Networks/데이터 분석 및 AI

SK networks AI Camp - Data Encoding

코딩하는 Español되기 2024. 8. 23. 15:00

1. 라이브러리 인코딩

!pip install category_encoders

import numpy as np 
import pandas as pd
import category_encoders as ce

    ● 데이터 유형

 

○ 데이터 인코딩(문자를 숫자로 바꾸는 것)

    ● Norminal Encoding

    ● Ordinal Encoding

 

○ Norminal Encoding

    ● One hot Encoding : Feature 항목이 많은 경우 차원에 저주에 빠질 수 있음

      범주형 컬럼이나 nunique 수 등이 많으면 학습해야 하는 데이터가 많아져서 오래 걸리는 단점이 존재

data = {'color': ['Red', 'Blue', 'Green']}
df = pd.DataFrame(data) 
df.head()

# category_encoders를 이용한 인코딩
encoder = ce.OneHotEncoder(use_cat_names=True) # 인코딩 객체 생성

df_encoded = encoder.fit_transform(df) # 인코딩 객체가 fit, transform....

df_encoded.head() # transform 결과 출력

    ● Mean Endocing

data = {'Pincode': ['753001', '753002', '753003', '753001', '753004', '753002', '753002', '753001', '753003']
        , 'O/P': [1, 1, 0, 0, 1, 0, 1, 0, 1]}
df = pd.DataFrame(data) 
df

group_mean = df.groupby('Pincode')['O/P'].mean()
group_mean

df['Mean'] = df['Pincode'].map(group_mean)
df.head()

○ Ordinal Encoding

df = pd.DataFrame(
    {'Fruit': ['시과', '딸기', '바나나', '수박', '포도',
               '메론','자두','체리','화이트베리', '무화과'],
     'color':['red1','red2','yellow','red','purple','green','light red','pink','white','brown'],
     'price': [2000,300,400, 30000, 150, 8000,1000,100,300,800]})

df.head()

encoder = ce.OrdinalEncoder(cols = 'color')

df_encoded = encoder.fit_transform(df)
df_encoded.head()

2. 예제

○ 결과 저장 / 모델 정의 / 데이터 로드

# 결과 저장
results = []

# 모델 정의
from sklearn.tree import DecisionTreeClassifier
SEED = 42

# 데이터 로드
import seaborn as sns

df = sns.load_dataset('titanic')
cols = ["age","sibsp","parch","fare","pclass","sex","embarked", "survived"]

df = df[cols]
df.shape

 

○ 데이터 분리 / 결측치 제거

from sklearn.model_selection import train_test_split
SEED=42

train, test = train_test_split(df, random_state=SEED, test_size=0.2)

train.shape, test.shape


# 결측치 제거

train.age = train.age.fillna(train.age.mean())
test.age = test.age.fillna(train.age.mean())
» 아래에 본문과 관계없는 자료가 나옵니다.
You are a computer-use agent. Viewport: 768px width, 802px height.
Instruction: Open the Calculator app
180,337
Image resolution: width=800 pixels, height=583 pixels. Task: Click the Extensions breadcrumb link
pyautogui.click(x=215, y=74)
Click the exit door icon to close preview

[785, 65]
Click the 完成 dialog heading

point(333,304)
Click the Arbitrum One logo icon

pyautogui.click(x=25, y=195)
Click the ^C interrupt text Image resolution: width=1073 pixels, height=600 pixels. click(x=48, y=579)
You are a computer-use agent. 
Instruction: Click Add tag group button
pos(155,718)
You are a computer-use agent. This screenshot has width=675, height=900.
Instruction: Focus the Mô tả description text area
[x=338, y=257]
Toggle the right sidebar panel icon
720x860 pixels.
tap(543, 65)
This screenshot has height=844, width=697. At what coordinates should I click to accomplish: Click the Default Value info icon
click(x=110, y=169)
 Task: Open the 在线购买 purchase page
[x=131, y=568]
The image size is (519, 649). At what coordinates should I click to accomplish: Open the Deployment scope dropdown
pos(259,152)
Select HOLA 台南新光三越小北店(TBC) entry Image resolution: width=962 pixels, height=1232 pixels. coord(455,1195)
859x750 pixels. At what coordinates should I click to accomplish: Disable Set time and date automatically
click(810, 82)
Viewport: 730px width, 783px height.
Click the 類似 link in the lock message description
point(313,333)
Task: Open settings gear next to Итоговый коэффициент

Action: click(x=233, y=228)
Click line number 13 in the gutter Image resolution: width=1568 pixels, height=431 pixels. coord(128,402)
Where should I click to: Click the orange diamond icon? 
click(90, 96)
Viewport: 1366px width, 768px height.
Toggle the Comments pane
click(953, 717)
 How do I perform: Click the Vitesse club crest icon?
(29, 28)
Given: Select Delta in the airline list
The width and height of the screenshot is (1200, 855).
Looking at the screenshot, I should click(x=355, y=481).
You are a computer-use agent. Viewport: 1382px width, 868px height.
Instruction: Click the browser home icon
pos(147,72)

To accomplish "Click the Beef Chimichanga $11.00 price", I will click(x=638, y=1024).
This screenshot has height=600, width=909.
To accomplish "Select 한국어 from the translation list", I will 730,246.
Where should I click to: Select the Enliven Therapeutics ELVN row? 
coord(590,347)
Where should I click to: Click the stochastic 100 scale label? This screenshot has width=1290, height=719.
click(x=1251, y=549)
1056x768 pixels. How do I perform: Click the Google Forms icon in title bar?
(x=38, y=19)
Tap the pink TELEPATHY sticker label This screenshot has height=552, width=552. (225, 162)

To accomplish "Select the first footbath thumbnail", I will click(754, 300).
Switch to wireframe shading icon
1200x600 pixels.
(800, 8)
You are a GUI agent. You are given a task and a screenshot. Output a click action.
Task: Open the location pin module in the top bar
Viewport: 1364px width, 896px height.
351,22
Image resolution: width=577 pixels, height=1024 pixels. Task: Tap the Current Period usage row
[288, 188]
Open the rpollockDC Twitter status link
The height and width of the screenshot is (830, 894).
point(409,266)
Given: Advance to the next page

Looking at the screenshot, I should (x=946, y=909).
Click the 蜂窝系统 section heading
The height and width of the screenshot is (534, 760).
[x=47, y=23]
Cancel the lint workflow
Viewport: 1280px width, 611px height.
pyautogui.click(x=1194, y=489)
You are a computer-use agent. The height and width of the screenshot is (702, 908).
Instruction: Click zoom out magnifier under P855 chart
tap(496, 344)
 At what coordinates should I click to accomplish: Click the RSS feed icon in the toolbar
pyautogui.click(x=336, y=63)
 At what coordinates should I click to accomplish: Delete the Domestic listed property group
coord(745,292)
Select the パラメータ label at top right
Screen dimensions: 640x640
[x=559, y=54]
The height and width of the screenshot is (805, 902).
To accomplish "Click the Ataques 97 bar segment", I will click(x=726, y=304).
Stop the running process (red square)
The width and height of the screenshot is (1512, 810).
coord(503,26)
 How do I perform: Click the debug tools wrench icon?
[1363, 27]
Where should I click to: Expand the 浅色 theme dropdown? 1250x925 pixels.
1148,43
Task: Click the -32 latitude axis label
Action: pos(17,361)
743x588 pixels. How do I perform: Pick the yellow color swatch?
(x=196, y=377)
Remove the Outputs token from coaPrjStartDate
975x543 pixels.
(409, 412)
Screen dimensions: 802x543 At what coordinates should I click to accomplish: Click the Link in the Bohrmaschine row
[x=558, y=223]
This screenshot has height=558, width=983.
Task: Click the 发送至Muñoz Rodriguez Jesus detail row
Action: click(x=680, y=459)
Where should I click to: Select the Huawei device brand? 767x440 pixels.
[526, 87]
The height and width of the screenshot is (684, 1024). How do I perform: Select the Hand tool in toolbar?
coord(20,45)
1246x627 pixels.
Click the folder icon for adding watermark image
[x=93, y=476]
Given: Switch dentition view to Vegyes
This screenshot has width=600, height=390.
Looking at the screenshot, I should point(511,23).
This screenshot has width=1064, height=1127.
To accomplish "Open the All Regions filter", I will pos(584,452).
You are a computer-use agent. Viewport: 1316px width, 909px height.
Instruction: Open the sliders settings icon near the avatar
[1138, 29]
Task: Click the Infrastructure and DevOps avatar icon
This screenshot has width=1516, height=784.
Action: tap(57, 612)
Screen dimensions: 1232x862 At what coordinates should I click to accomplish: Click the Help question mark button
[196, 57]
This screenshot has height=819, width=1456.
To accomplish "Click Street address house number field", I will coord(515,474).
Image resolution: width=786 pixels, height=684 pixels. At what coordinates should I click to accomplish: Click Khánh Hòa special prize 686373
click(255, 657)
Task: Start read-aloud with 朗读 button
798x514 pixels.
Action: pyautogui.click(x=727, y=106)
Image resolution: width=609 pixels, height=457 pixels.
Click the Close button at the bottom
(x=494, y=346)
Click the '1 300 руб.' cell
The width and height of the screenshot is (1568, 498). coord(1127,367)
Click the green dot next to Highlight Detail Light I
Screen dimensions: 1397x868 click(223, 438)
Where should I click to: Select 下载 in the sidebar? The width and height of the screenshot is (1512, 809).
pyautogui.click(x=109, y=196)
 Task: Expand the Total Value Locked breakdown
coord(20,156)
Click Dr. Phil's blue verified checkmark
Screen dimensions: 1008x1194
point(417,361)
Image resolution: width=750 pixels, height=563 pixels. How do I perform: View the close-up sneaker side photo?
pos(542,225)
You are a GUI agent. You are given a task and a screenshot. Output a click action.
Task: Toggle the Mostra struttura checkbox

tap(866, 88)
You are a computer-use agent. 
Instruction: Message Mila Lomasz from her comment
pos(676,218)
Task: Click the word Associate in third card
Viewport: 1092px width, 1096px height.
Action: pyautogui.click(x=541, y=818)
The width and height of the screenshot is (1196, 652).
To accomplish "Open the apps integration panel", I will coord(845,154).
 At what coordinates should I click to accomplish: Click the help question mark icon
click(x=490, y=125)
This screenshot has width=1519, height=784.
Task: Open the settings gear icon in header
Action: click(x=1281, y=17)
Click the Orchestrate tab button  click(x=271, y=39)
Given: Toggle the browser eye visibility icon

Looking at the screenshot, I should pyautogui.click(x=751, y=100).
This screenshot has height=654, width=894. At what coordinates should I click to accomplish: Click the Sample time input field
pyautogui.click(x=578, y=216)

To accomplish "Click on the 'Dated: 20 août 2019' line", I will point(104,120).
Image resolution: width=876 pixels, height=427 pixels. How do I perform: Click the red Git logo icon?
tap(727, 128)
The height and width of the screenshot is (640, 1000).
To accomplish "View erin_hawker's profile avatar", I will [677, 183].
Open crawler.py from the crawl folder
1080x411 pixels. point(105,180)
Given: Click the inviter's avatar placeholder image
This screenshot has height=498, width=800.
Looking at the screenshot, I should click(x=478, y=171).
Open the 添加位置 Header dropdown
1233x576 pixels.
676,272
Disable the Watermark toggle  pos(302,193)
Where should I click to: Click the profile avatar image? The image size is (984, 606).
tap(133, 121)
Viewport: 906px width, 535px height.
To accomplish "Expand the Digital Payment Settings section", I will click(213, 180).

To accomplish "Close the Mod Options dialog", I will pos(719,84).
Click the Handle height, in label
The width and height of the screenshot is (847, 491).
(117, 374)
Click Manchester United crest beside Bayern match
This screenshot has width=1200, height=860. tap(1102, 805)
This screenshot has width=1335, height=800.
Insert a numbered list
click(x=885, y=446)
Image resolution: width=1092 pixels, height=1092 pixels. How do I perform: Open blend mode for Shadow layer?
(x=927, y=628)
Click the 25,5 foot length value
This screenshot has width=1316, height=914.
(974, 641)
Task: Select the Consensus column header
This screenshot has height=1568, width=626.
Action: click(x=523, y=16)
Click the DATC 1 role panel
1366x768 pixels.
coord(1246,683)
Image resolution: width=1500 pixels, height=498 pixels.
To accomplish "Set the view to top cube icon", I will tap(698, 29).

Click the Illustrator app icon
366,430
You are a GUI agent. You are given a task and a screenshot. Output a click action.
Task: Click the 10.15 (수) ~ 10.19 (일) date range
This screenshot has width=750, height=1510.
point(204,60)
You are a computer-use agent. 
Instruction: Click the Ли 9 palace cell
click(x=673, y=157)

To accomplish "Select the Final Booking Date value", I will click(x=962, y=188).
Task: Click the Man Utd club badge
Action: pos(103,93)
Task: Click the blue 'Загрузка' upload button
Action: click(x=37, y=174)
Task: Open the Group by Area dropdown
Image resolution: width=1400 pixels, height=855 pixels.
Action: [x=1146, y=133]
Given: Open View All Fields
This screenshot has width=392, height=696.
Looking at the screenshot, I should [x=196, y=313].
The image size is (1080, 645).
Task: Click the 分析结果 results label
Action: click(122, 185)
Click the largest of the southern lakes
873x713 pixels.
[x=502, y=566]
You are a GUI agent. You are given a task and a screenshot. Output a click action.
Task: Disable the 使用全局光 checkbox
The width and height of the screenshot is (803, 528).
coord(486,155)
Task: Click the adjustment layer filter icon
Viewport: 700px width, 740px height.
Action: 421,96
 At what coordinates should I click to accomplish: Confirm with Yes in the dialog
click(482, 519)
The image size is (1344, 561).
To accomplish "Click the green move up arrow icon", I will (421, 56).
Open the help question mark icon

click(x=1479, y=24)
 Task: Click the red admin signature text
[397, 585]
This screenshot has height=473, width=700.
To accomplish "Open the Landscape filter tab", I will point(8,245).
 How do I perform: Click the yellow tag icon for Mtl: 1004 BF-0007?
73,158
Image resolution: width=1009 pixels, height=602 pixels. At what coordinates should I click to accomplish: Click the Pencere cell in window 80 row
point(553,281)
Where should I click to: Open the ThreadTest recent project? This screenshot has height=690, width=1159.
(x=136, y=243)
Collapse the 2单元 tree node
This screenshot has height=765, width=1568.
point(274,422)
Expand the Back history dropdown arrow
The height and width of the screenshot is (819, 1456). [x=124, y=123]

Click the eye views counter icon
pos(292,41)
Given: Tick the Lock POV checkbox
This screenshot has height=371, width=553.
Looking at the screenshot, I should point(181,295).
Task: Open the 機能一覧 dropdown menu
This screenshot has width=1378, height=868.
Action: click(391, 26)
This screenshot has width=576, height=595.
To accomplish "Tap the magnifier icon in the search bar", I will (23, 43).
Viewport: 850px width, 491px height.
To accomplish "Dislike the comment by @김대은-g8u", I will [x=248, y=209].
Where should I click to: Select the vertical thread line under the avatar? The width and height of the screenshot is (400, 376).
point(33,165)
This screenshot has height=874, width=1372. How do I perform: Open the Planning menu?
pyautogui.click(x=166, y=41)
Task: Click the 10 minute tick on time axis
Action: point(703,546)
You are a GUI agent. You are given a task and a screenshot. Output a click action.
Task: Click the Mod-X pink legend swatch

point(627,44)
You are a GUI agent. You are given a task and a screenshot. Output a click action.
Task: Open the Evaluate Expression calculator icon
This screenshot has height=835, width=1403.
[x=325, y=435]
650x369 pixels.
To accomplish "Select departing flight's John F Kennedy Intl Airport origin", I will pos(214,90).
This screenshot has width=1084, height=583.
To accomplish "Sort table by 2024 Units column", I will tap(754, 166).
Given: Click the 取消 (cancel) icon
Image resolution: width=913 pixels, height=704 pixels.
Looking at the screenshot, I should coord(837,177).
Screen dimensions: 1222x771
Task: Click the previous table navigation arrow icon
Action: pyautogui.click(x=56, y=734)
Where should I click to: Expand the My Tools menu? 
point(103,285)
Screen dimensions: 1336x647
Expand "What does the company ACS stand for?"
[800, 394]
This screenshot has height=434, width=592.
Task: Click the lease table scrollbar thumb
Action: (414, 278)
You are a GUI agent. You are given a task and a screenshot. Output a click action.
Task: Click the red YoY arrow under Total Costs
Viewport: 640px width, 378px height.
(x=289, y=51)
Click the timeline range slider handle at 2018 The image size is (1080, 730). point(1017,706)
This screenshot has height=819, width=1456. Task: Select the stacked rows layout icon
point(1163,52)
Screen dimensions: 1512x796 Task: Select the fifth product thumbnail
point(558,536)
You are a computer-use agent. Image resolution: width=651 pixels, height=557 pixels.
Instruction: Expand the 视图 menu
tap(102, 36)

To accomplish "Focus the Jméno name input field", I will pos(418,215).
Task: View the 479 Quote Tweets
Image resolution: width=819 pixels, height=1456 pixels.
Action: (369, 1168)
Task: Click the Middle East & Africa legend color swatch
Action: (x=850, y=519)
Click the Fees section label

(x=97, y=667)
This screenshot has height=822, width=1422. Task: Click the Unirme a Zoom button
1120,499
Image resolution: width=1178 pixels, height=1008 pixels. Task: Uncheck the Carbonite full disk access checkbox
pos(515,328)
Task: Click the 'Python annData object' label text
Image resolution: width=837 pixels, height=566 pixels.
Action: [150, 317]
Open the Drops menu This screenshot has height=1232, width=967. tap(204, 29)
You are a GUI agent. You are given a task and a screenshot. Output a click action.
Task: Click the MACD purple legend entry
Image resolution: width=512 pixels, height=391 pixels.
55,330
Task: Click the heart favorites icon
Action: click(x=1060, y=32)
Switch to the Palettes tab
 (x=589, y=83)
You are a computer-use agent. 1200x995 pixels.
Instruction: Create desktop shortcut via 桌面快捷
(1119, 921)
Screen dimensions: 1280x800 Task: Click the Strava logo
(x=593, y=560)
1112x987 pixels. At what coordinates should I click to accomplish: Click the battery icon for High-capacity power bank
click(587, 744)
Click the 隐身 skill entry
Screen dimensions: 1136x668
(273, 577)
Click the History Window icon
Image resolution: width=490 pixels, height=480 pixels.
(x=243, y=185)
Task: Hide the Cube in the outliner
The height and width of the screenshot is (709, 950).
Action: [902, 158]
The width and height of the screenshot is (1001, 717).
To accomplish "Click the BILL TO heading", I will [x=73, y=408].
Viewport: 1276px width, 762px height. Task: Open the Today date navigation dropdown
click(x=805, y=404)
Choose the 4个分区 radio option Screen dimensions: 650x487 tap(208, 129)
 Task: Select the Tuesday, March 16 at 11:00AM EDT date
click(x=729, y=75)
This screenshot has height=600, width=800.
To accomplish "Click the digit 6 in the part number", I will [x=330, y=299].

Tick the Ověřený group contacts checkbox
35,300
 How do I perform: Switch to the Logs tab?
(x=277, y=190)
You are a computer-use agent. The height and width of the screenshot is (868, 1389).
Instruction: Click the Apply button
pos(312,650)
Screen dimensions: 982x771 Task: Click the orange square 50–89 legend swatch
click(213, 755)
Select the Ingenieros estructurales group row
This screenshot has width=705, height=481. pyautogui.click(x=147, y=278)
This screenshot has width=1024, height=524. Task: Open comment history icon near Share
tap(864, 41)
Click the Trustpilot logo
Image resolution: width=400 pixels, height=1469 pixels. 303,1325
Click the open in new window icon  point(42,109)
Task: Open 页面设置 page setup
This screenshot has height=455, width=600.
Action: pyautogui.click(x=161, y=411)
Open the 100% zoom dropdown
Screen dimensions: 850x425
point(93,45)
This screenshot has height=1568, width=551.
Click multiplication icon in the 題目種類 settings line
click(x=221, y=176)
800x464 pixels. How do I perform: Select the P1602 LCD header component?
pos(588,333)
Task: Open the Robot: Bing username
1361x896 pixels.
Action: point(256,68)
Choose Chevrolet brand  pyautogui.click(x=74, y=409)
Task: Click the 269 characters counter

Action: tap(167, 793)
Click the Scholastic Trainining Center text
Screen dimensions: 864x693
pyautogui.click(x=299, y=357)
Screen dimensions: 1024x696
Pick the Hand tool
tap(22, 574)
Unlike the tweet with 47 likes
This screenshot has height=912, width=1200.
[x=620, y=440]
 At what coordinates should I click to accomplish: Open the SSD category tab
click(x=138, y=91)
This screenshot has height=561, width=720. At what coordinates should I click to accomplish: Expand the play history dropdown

train['embarked'] = train.embarked.fillna(train.embarked.mode().values[0])
test.embarked = test.embarked.fillna(train.embarked.mode().values[0])

train.isnull().sum().sum()

cols = ["age","fare"]
features_tr = train[cols]
target_tr = train["survived"]
features_te = test[cols]
target_te = test["survived"]

features_tr.shape, target_tr.shape

cols_encoding = ["pclass","sex","embarked","sibsp","parch"]
tmp_tr = train[cols_encoding]
tmp_te = test[cols_encoding]

tmp_tr.shape, tmp_tr.head()


tmp_tr['sex'] = tmp_tr['sex'].map({'male':1, 'female':0})
tmp_tr['embarked'] = tmp_tr['embarked'].map({'S':2, 'C':1, 'Q':0})

tmp_te['sex'] = tmp_te['sex'].map({'male':1, 'female':0})
tmp_te['embarked'] = tmp_te['embarked'].map({'S':2, 'C':1, 'Q':0})
tmp_tr.head()
tmp_tr.isnull().sum().sum(), tmp_te.isnull().sum().sum()

 

○ One hot Encoding 예제

encoder = ce.OneHotEncoder(use_cat_names=True)

enco_tr = pd.DataFrame()
enco_te = pd.DataFrame()

for col in tmp_tr.columns:
  _enco = encoder.fit_transform(tmp_tr[col].astype('category'))
  enco_tr = pd.concat([enco_tr, _enco], axis=1)

  _enco = encoder.transform(tmp_te[col].astype('category'))
  enco_te = pd.concat([enco_te, _enco], axis=1)

print(f'{enco_tr.shape} / {enco_te.shape}')
enco_tr.head()

features_tr = features_tr.reset_index(drop=True)
features_te = features_te.reset_index(drop=True)
enco_tr = enco_tr.reset_index(drop=True)
enco_te = enco_te.reset_index(drop=True)

features_tr.shape, enco_tr.shape




df_tr = pd.concat([features_tr,enco_tr],axis=1).reset_index(drop=True)
df_te = pd.concat([features_te,enco_te],axis=1).reset_index(drop=True)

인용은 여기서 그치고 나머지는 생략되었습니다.